Auch mal ein bisschen albern

Der Pop, den Holofernes spielt – er stammt vor allem von den beiden 2014 und 2017 erschienenen Soloalben –, ist einer, der nicht unbedingt den Gesetzen der Musikindustrie folgt. Einer, der nicht auf mögliche Chartpositionen hin verfasst wurde und den man sich so nicht mehr auf der Bühne von „Rock im Park“ vorstellen kann, wo Wir Sind Helden 2005 Headliner waren.

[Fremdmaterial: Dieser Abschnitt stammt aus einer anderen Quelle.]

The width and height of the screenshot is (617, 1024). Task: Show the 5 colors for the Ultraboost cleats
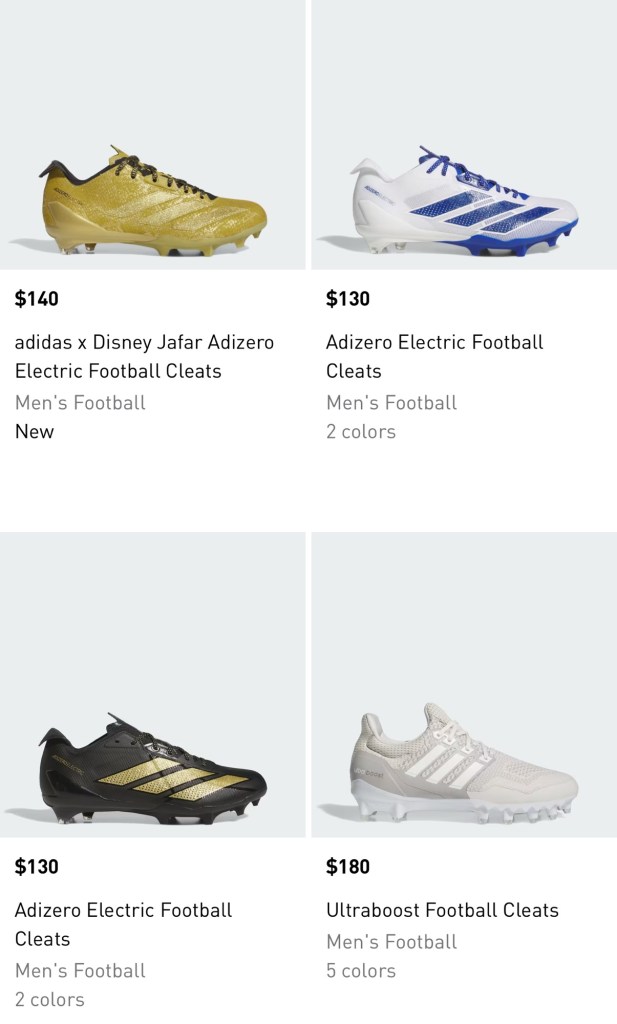point(361,971)
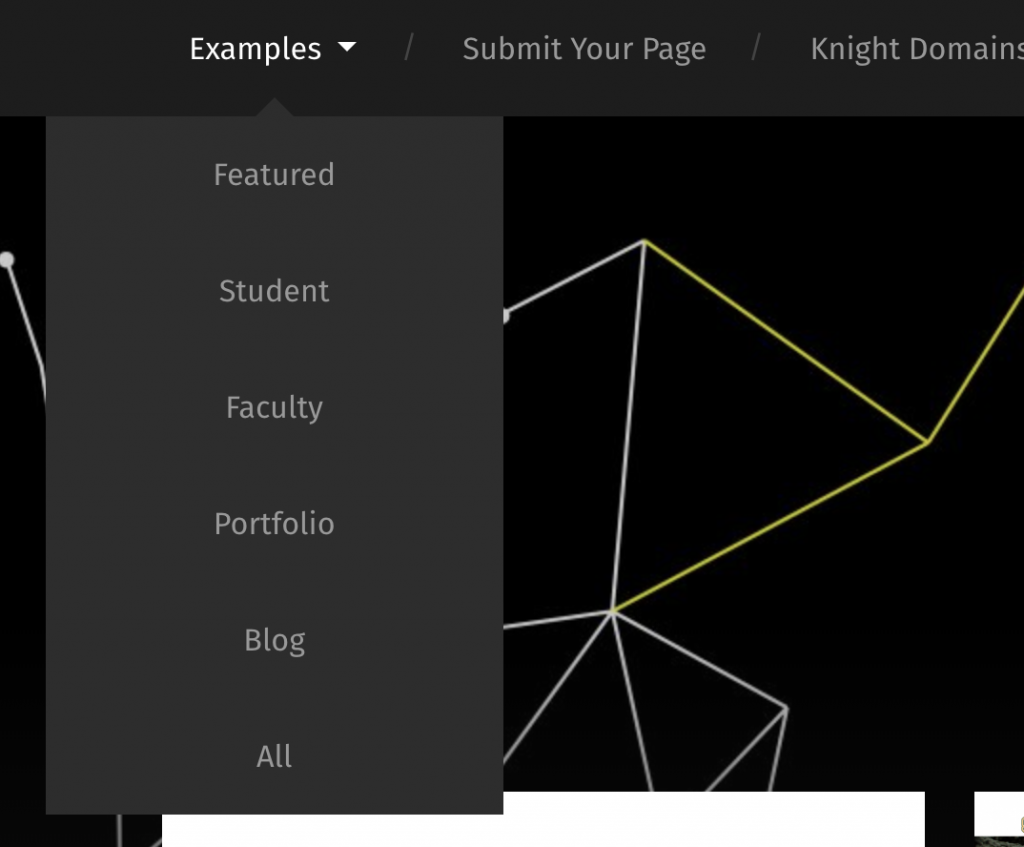Choose the Student examples entry
Viewport: 1024px width, 847px height.
point(274,291)
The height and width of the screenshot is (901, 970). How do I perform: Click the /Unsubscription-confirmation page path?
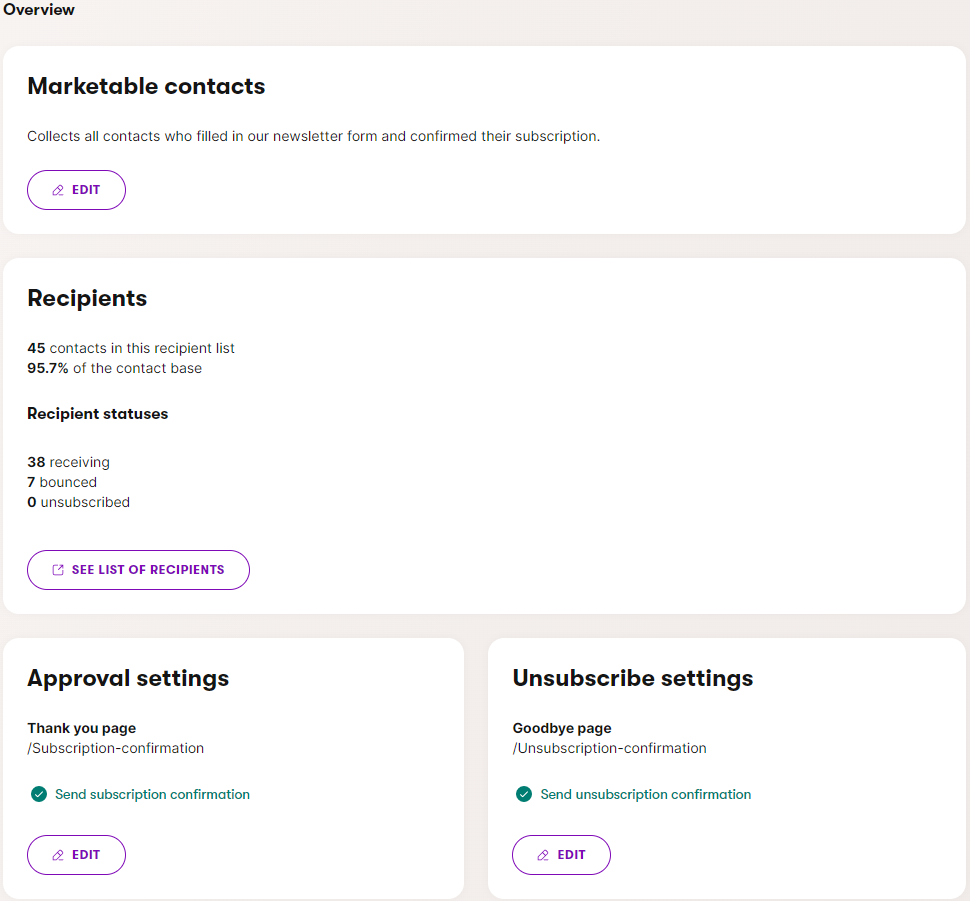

Einer, der eine Liebe zum mal mehr, mal weniger guten Wortspiel besitzt, der sich auch einmal traut, uncool zu sein oder sogar albern. Der Kindern gefällt, ein paar werden von Elternteilen auf ihre breiten Schultern genommen. Der zwar seine Wurzeln im klassischen Indiepop hat, aber dank einer Keyboarderin, die ab und zu an Trompete und Posaune wechselt, plötzlich an Ska erinnert und sich sogar ein-, zweimal lustvolle Ausschweifungen in Instrumental-Jams leistet.

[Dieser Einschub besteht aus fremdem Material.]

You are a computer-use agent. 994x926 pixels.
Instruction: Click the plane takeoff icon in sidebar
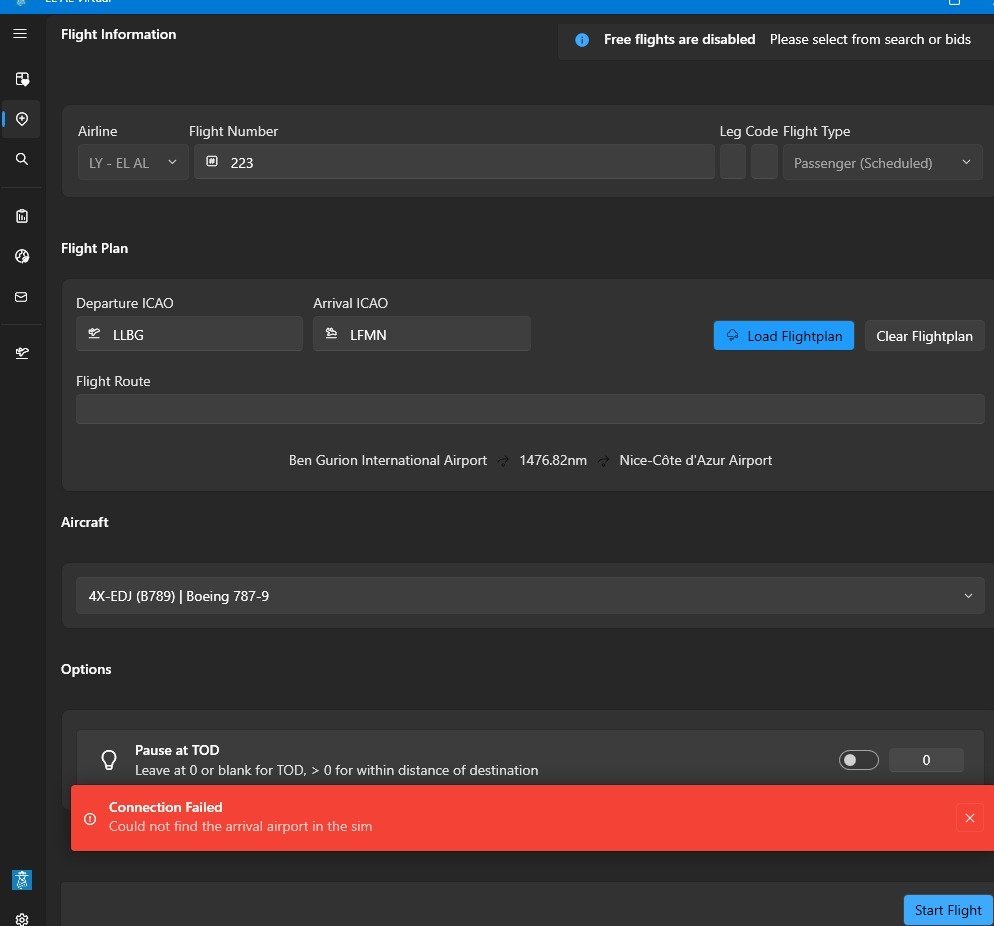(21, 353)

Kurzum: Es ist eine recht nahbare Musik, in der vielleicht deshalb auch Platz für Umwege ist. Ein Song, den Holofernes ursprünglich für den Färöer Songwriter Teitur schrieb, hat in einer deutschen Übersetzung ebenso seinen Platz im Programm wie einer, den sie im Rahmen der TV-Sendung „Sing meinen Song“ für ihren Kollegen Rea Garvey schrieb. Und gegen Ende wird dann mit „Ist das so“ doch noch einer der großen Wir-Sind-Helden-Hits gespielt.

Wie unter alten Bekannten

Das Eigenartige: Er verpufft fast ein bisschen, erntet nicht mehr Beifall, als Solostücke wie das schöne „M.I.L.F.“ – das große M steht hier übrigens für Musik, Holofernes zählt in dem Song all ihre Lieblingskünstler auf – oder „Der letzte Optimist“ es tun. Es ist eben doch so: Niemand ist gekommen, um Altes zu hören. Alle sind wegen Judith Holofernes da.

Die ist ja eine von hier. „Ich kenne die Hälfte von euch so gut, dass wir schon einmal zusammen gefrühstückt haben“, sagt sie, als einmal das Saallicht so weit aufgedreht ist, dass sie das Publikum sehen kann. Das werden schöne Vormittage gewesen sein.